Bumps in the Road for Hair Microscopy Case Review

07.30.14

One year after the Innocence Project and the National Association of Criminal Defense Lawyers announced its partnership with the U.S. Federal Bureau of Investigations (FBI) and the U.S. Department of Justice (DOJ) to review microscopic hair analysis cases, the review was stopped after finding forensic errors in nearly every case spanning the past two decades.

 

The

Washington Post

reported that the DOJ ordered case reviews to resume earlier this month after the inspector general criticized the department and the FBI for unacceptable delays and inadequate investigation in a separate inquiry from the mid-1990s.

 

“I don’t know whether history is repeating itself, but clearly the [latest] report doesn’t give anyone a sense of confidence that the work of the examiners whose conduct was first publicly questioned in 1997 was reviewed as diligently and promptly as it needed to be,” said Michael R. Bromwich, who was inspector general from 1994 to 1999 and is now a partner at the Goodwin Procter law firm, according to the

Washington Post

.

 

Before the review was halted last August, officials notified defendants in 23 cases, including 14 death-penalty cases, that FBI examiners “exceeded the limits of science” when they linked hair to crime-scene evidence.

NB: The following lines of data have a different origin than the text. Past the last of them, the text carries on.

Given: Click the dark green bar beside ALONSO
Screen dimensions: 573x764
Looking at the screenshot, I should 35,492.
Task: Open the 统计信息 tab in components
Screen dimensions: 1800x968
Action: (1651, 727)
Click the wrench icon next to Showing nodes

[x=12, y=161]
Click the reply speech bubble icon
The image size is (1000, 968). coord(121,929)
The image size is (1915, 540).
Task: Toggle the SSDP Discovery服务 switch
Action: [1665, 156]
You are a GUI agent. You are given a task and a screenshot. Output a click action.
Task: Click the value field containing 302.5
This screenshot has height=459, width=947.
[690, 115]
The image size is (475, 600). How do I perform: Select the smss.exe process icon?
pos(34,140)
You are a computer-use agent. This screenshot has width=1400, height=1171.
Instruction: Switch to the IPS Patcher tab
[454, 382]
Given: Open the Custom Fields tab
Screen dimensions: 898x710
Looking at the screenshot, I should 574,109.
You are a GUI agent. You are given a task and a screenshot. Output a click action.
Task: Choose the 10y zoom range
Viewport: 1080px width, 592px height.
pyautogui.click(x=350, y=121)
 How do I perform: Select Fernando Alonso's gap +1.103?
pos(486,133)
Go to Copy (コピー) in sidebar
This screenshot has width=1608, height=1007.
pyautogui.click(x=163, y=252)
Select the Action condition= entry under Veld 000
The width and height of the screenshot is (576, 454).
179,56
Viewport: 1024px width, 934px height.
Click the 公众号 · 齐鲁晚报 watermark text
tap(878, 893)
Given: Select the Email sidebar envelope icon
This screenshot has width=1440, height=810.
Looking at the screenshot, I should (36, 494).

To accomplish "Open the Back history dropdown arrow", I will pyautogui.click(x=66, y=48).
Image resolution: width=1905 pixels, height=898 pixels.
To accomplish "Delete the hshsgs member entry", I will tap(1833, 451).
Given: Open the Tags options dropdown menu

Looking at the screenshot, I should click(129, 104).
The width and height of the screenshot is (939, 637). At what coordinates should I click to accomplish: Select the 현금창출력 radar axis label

When errors were found in nearly all of the cases, the FBI and the DOJ started to butt heads.

 

The FBI said the investigation was stalled due to a disagreement with the DOJ about what scientific standards to apply when reviewing past FBI lab examiner testimony, but the issue has since been resolved and notification letters will be going out in the next few weeks regarding cases where a hair match may have contributed to a wrongful conviction.